3. Face à ses risques qu’avons-nous entrepris pour continuer à faire fonctionner le secteur de la justice. Quelles mesures ont-elles été prises pour assurer un fonctionnement normal et « safe » du service public de la justice.
4. A moins d’un mois de la rentrée judiciaire, la léthargie semble générale. Tous les intervenants dans le fonctionnement de la justice semblent vagués à leurs occupations estivales. Il faudrait juste rappeler que la justice c’est les magistrats et les greffiers, mais aussi les avocats, les huissiers de justice, les notaires, traducteurs, experts, les fonctionnaires de la police judiciaire, …
5. Dans quelques jours, nos tribunaux seront comme d’habitude pris d’assaut par les justiciables, les curieux, les professionnels.
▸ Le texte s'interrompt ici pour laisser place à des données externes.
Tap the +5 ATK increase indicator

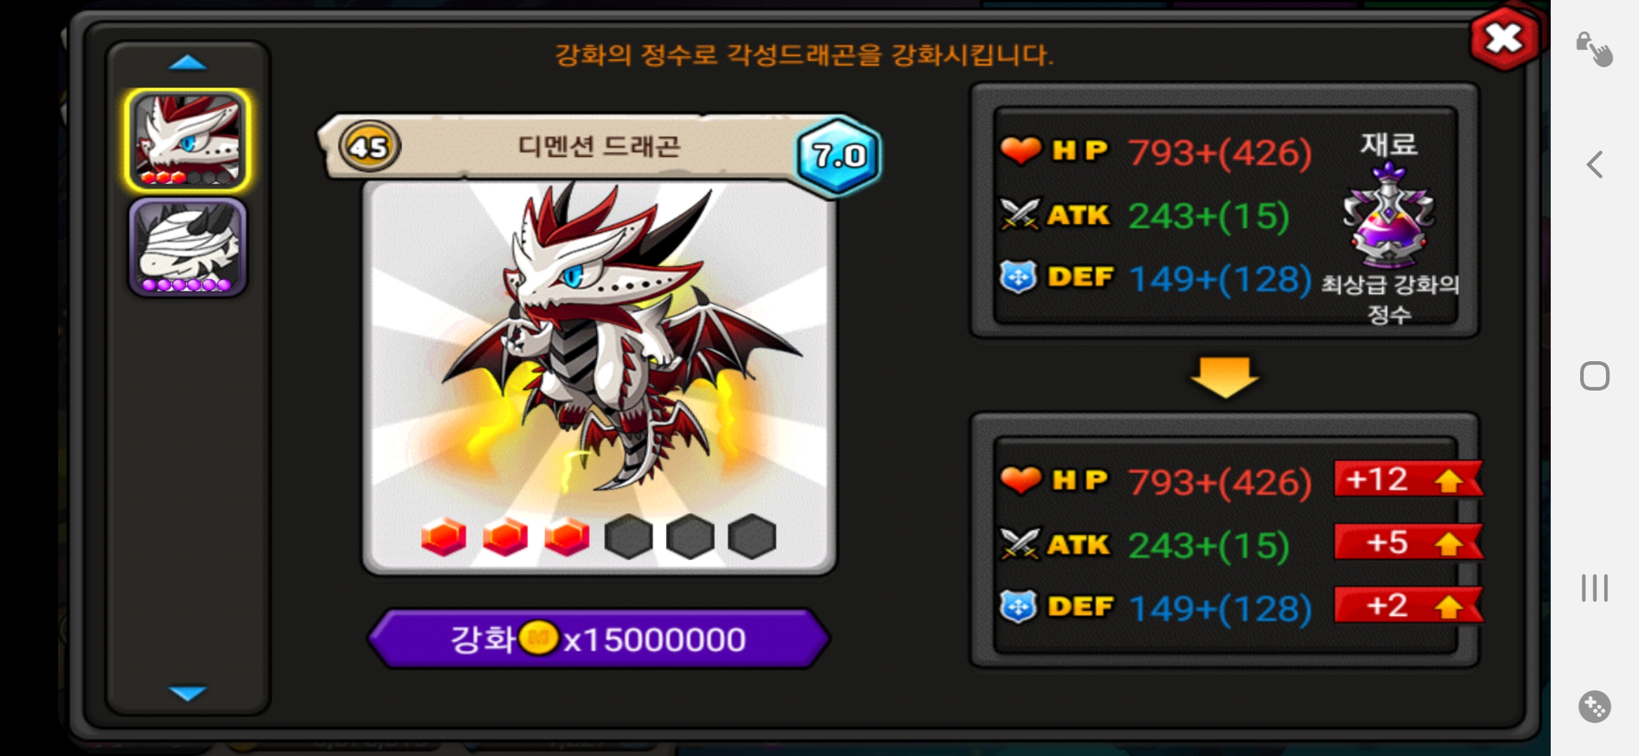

Leur architecture et l’exigüité des locaux risqueraient fort de ne pas permettre une distanciation sociale.
6. les risques sont nombreux, le fonctionnement de la justice tunisienne est encore très présentiel. Les contacts sont nombreux. Les avocats par exemple doivent se déplacer quotidiennement aux tribunaux, non pas pour des audiences dont le nombre est souvent disproportionné à la nécessité du dossier, mais souvent pour prendre connaissance du dossier et en prendre copie en faisant la queue et en photocopiant toutes les pages à la photocopie ultra bondée située dans ou en face du tribunal.
7. les contacts sont aussi nombreux avec les notaires et les huissiers de justice qui ne travaillent quasiment pas à distance et qu’il est très difficile de joindre par les moyens de communication modernes.
8. Les justiciables sont dans l’obligation de se déplacer au tribunal d’instance pour obtenir un certificat décès (حجة وفاة), aux audiences pénales pour assister car ils sont dans l’obligation de se présenter devant les juges, aux audiences de conciliation qui n’en sont pas de vraies conciliations…
9. Le risque est énorme, le contact est permanent et les alternatives ne semblent pas être la priorité. Et pourtant il est d’urgence de penser et d’agir dans ce sens. Je pourrai peut-être me permettre de dire que les avocats devaient être rappelés à l’ordre par leur conseil de l’ordre de respecter l’obligation non seulement déontologique mais aussi légale de joindre à leurs conclusions les pièces du dossier, permettant ainsi d’éviter un déplacement au tribunal et un embouteillage aux photocopies en plus d’un contact inutile avec le greffe.
Les tribunaux sous l’égide du ministère de la justice, devraient prévoir un accueil téléphonique de renseignement. Cela contribuera à avoir moins de déplacements inutiles au tribunal. Les magistrats peuvent aussi « réfactionner » les dispositions du code de procédure permettant la désignation d’un juge de la mise en état.
10. Toutes ces pistes de réflexions ne sont que quelques idées pour agir dans l’urgence, dans le courant terme. A moyen terme (le long terme ne devrait pas exister), une digitalisation complète de la justice est plus que nécessaire. A cela on peut ajouter l’introduction de certains modes alternatifs de règlement des différends et la consolidation de ceux existants.
11. Aux maux anciens de la justice tunisienne, nous ne pouvons pas rajouter d’autres.
Pour finir je citerai Alain qui disait que « Justice ne peut attendre. ». Demain, il sera encore plus tard qu’aujourd’hui.